DATA SECTION —
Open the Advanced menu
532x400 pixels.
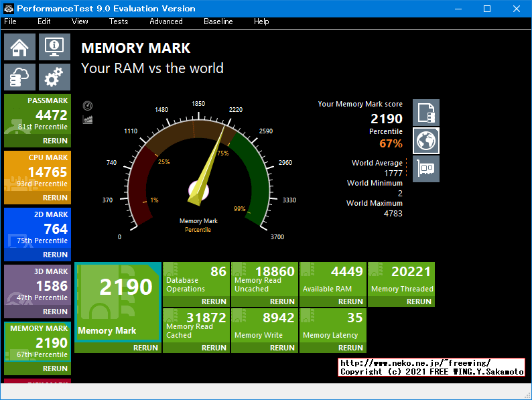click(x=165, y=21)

* * *

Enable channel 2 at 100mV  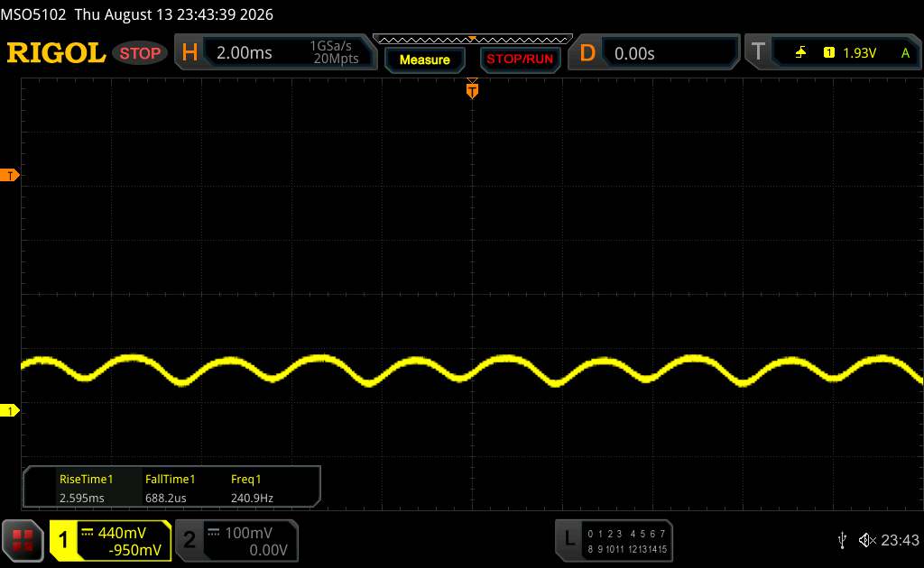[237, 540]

==

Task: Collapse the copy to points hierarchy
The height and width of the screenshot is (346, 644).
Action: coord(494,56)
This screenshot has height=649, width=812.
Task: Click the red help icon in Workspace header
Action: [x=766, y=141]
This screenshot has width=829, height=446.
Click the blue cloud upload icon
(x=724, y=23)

DESCRIPTION OF THE TASK — Copy the lines above exactly. Start with the line containing "Task: Collapse the copy to points hierarchy", end with the line containing "This screenshot has width=829, height=446.", and include both.

WRITTEN ANSWER —
Task: Collapse the copy to points hierarchy
The height and width of the screenshot is (346, 644).
Action: coord(494,56)
This screenshot has height=649, width=812.
Task: Click the red help icon in Workspace header
Action: [x=766, y=141]
This screenshot has width=829, height=446.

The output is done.